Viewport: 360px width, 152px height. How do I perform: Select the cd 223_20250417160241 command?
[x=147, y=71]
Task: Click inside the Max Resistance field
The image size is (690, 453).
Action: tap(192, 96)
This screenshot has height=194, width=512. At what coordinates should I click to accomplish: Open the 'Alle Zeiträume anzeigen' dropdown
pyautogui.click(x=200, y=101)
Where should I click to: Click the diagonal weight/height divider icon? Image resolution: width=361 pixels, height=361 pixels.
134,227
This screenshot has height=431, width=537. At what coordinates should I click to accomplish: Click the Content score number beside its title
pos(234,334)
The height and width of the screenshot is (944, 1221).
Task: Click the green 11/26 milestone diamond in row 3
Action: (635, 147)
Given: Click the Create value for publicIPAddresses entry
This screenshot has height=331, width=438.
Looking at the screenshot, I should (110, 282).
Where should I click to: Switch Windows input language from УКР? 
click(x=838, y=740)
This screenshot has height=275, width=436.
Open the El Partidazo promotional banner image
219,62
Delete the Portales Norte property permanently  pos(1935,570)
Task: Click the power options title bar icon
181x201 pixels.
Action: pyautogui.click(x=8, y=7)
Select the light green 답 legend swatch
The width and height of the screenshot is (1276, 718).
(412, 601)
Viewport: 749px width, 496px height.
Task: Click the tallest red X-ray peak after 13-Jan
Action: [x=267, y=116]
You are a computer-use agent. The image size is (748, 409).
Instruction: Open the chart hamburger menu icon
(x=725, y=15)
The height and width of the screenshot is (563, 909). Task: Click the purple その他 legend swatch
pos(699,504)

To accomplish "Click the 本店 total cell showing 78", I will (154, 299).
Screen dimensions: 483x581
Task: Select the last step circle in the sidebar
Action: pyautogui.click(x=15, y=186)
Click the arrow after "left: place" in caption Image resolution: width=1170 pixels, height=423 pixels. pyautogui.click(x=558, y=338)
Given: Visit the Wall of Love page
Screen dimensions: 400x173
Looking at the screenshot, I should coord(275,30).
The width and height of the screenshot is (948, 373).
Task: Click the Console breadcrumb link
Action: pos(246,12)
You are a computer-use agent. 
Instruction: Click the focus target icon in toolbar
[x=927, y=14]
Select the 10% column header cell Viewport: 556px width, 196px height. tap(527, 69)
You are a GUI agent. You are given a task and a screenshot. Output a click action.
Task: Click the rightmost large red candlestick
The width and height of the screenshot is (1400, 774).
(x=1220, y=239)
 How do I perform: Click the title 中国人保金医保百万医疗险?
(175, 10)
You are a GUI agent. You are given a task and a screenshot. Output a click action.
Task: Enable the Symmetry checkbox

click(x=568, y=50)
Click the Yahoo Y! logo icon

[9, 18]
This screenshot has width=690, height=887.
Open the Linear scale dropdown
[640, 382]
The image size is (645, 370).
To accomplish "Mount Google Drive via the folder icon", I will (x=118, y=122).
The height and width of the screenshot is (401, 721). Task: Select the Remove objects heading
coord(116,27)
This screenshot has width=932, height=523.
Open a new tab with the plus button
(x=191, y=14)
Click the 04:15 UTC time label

→ Task directions
Would you reproduce the whole listing exactly as it stands?

→ Solution to this exercise
Viewport: 360px width, 152px height. How do I perform: Select the cd 223_20250417160241 command?
[x=147, y=71]
Task: Click inside the Max Resistance field
The image size is (690, 453).
Action: tap(192, 96)
This screenshot has height=194, width=512. At what coordinates should I click to accomplish: Open the 'Alle Zeiträume anzeigen' dropdown
pyautogui.click(x=200, y=101)
Where should I click to: Click the diagonal weight/height divider icon? Image resolution: width=361 pixels, height=361 pixels.
134,227
This screenshot has height=431, width=537. At what coordinates should I click to accomplish: Click the Content score number beside its title
pos(234,334)
The height and width of the screenshot is (944, 1221).
Task: Click the green 11/26 milestone diamond in row 3
Action: (635, 147)
Given: Click the Create value for publicIPAddresses entry
This screenshot has height=331, width=438.
Looking at the screenshot, I should (110, 282).
Where should I click to: Switch Windows input language from УКР? 
click(x=838, y=740)
This screenshot has height=275, width=436.
Open the El Partidazo promotional banner image
219,62
Delete the Portales Norte property permanently  pos(1935,570)
Task: Click the power options title bar icon
181x201 pixels.
Action: pyautogui.click(x=8, y=7)
Select the light green 답 legend swatch
The width and height of the screenshot is (1276, 718).
(412, 601)
Viewport: 749px width, 496px height.
Task: Click the tallest red X-ray peak after 13-Jan
Action: [x=267, y=116]
You are a computer-use agent. The image size is (748, 409).
Instruction: Open the chart hamburger menu icon
(x=725, y=15)
The height and width of the screenshot is (563, 909). Task: Click the purple その他 legend swatch
pos(699,504)

To accomplish "Click the 本店 total cell showing 78", I will (154, 299).
Screen dimensions: 483x581
Task: Select the last step circle in the sidebar
Action: pyautogui.click(x=15, y=186)
Click the arrow after "left: place" in caption Image resolution: width=1170 pixels, height=423 pixels. pyautogui.click(x=558, y=338)
Given: Visit the Wall of Love page
Screen dimensions: 400x173
Looking at the screenshot, I should coord(275,30).
The width and height of the screenshot is (948, 373).
Task: Click the Console breadcrumb link
Action: pos(246,12)
You are a computer-use agent. 
Instruction: Click the focus target icon in toolbar
[x=927, y=14]
Select the 10% column header cell Viewport: 556px width, 196px height. tap(527, 69)
You are a GUI agent. You are given a task and a screenshot. Output a click action.
Task: Click the rightmost large red candlestick
The width and height of the screenshot is (1400, 774).
(x=1220, y=239)
 How do I perform: Click the title 中国人保金医保百万医疗险?
(175, 10)
You are a GUI agent. You are given a task and a screenshot. Output a click action.
Task: Enable the Symmetry checkbox

click(x=568, y=50)
Click the Yahoo Y! logo icon

[9, 18]
This screenshot has width=690, height=887.
Open the Linear scale dropdown
[640, 382]
The image size is (645, 370).
To accomplish "Mount Google Drive via the folder icon", I will (x=118, y=122).
The height and width of the screenshot is (401, 721). Task: Select the Remove objects heading
coord(116,27)
This screenshot has width=932, height=523.
Open a new tab with the plus button
(x=191, y=14)
Click the 04:15 UTC time label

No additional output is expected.